*What you are asked to do*
Can you reproduce the entries below word for word, starting at the first line and going on through the line with "Action: [x=103, y=603]", with that line included and the pictures left out?

* START *

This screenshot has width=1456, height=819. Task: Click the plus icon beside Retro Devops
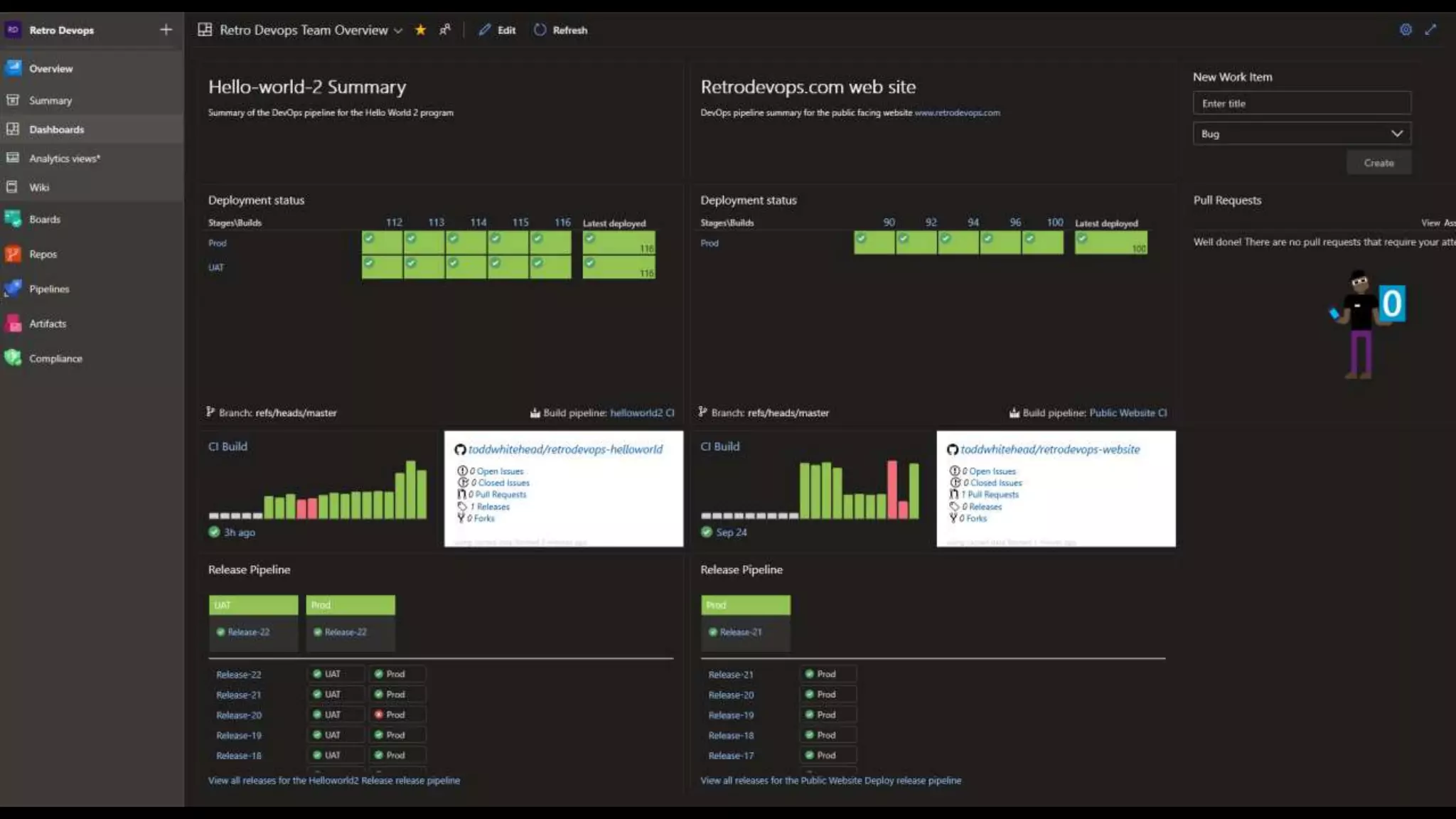click(x=166, y=30)
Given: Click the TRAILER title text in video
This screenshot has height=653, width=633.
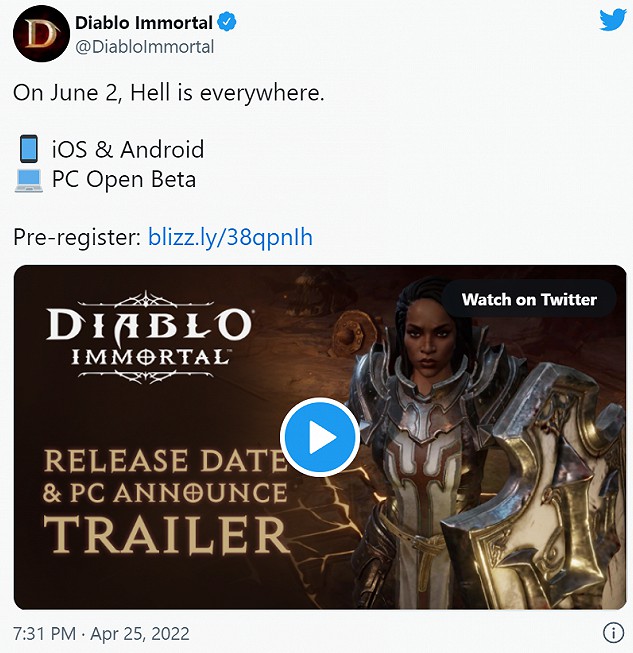Looking at the screenshot, I should coord(166,534).
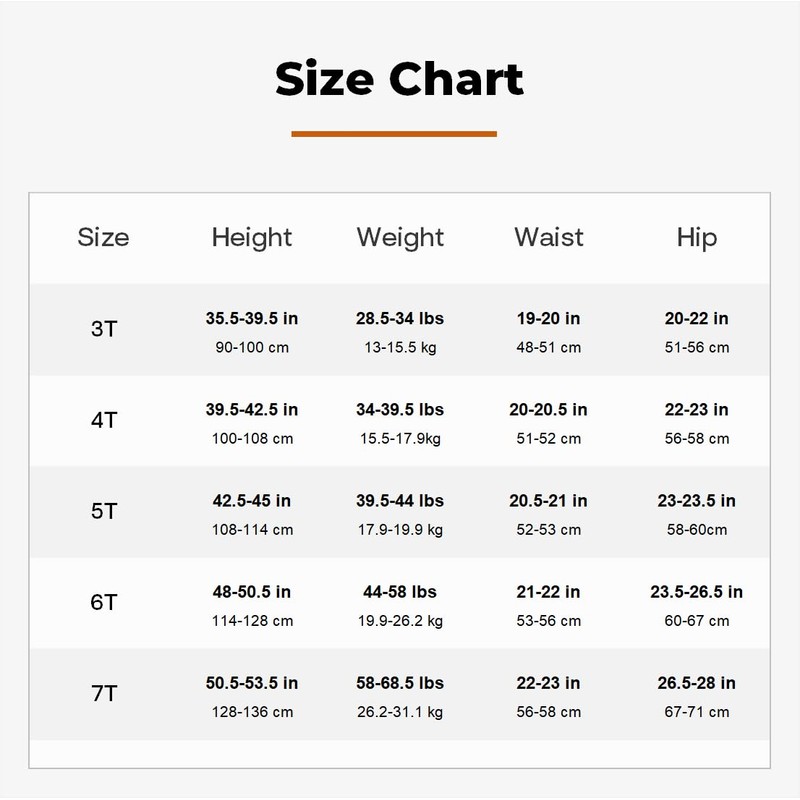The image size is (800, 800).
Task: Click the 6T size row label
Action: [x=103, y=603]
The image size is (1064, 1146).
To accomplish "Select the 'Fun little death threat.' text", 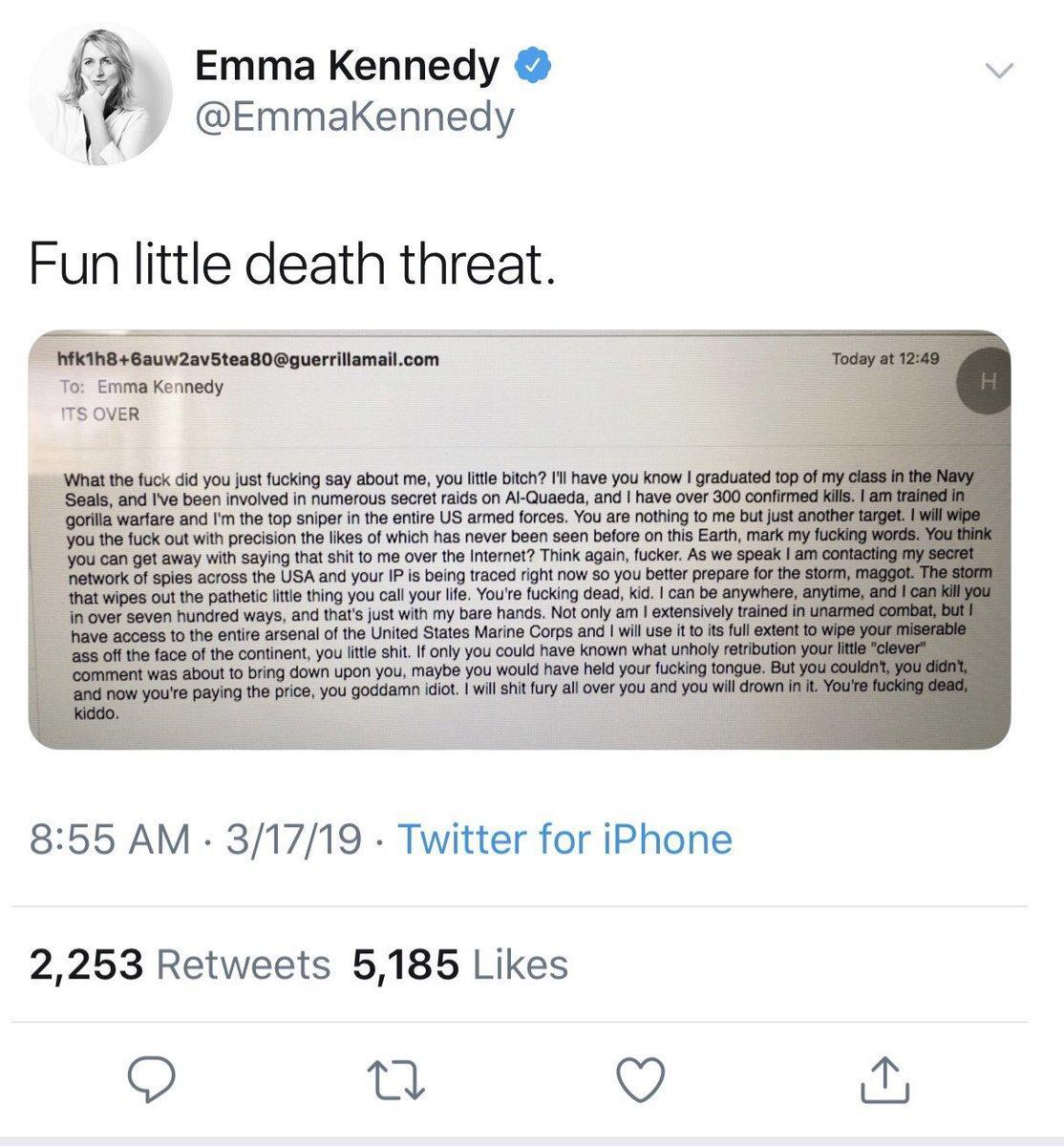I will (291, 265).
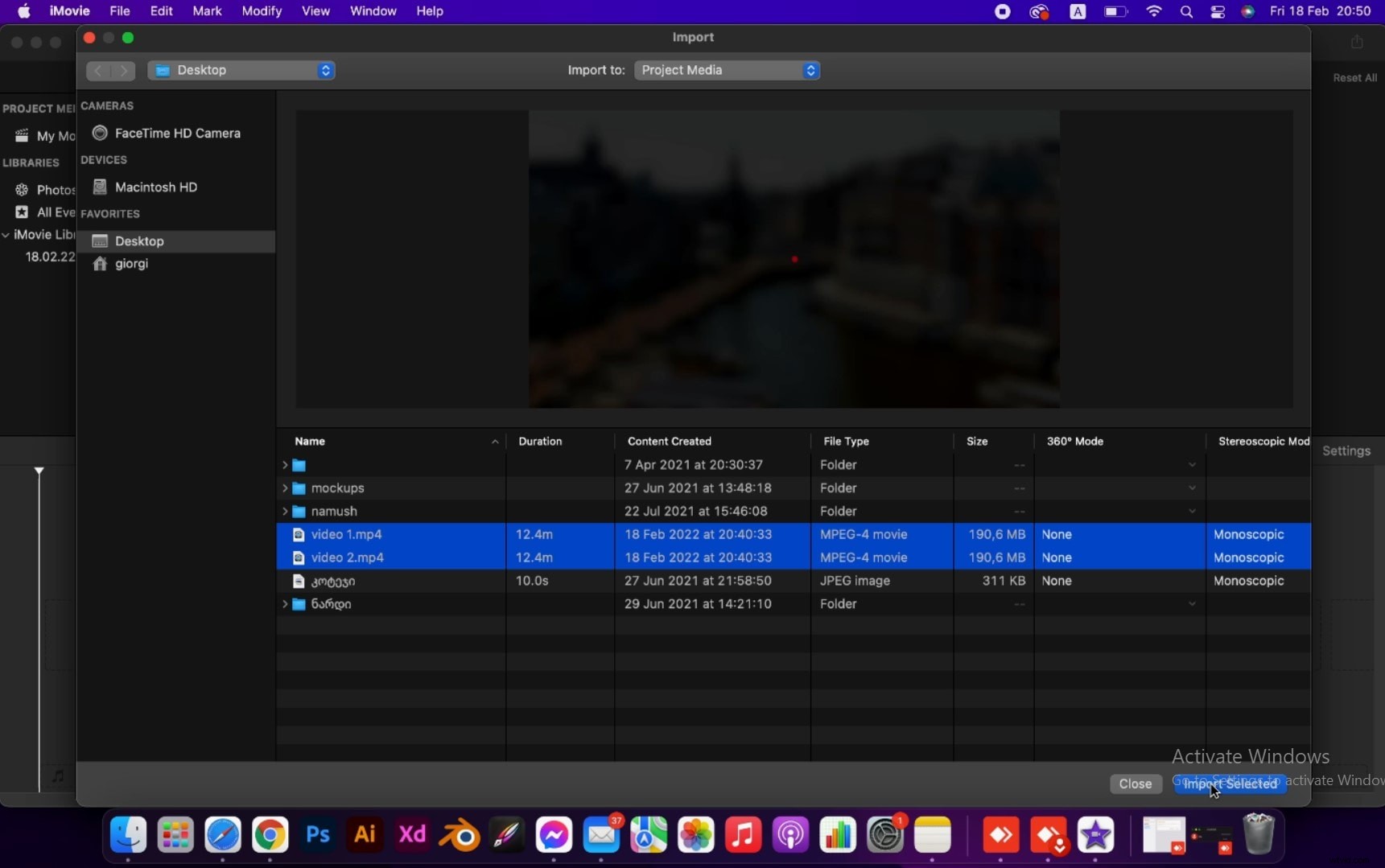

* END *

*Expected answer*
This screenshot has width=1456, height=819. Task: Click the plus icon beside Retro Devops
click(x=166, y=30)
Given: Click the TRAILER title text in video
This screenshot has height=653, width=633.
Looking at the screenshot, I should coord(166,534).
The image size is (800, 800).
Task: Click the 6T size row label
Action: [x=103, y=603]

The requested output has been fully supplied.